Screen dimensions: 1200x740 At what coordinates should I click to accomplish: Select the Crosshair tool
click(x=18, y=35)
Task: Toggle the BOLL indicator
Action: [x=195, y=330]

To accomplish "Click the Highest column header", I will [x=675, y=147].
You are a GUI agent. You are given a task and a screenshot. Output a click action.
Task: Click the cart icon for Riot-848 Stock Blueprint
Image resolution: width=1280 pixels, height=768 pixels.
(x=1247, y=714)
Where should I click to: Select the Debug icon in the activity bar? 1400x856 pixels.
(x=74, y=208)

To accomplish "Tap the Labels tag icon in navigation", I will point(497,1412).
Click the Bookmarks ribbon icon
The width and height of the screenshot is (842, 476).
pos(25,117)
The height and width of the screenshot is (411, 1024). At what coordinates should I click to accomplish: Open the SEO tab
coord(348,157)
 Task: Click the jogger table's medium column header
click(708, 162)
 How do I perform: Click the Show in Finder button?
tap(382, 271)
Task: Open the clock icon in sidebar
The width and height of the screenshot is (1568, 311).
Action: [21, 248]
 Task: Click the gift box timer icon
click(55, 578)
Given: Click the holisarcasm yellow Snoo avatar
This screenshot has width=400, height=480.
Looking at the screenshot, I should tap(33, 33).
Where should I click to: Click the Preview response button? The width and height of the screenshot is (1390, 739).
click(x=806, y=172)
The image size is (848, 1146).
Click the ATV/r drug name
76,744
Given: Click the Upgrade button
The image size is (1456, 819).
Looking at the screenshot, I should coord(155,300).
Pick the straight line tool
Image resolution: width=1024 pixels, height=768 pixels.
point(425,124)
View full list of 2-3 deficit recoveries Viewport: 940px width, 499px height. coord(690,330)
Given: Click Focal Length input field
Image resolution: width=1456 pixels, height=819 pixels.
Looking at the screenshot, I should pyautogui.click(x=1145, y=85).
==============================
Schreib die Zeilen vom Anfang bis einschließlich der Zeile mit „will [x=675, y=147].“ noch einmal ab und tausch dabei „Crosshair“ gegen „Eyedropper“ aus. Alles andere bleibt unverändert.

▸ Ergebnis:
Screen dimensions: 1200x740 At what coordinates should I click to accomplish: Select the Eyedropper tool
click(x=18, y=35)
Task: Toggle the BOLL indicator
Action: [x=195, y=330]

To accomplish "Click the Highest column header", I will [x=675, y=147].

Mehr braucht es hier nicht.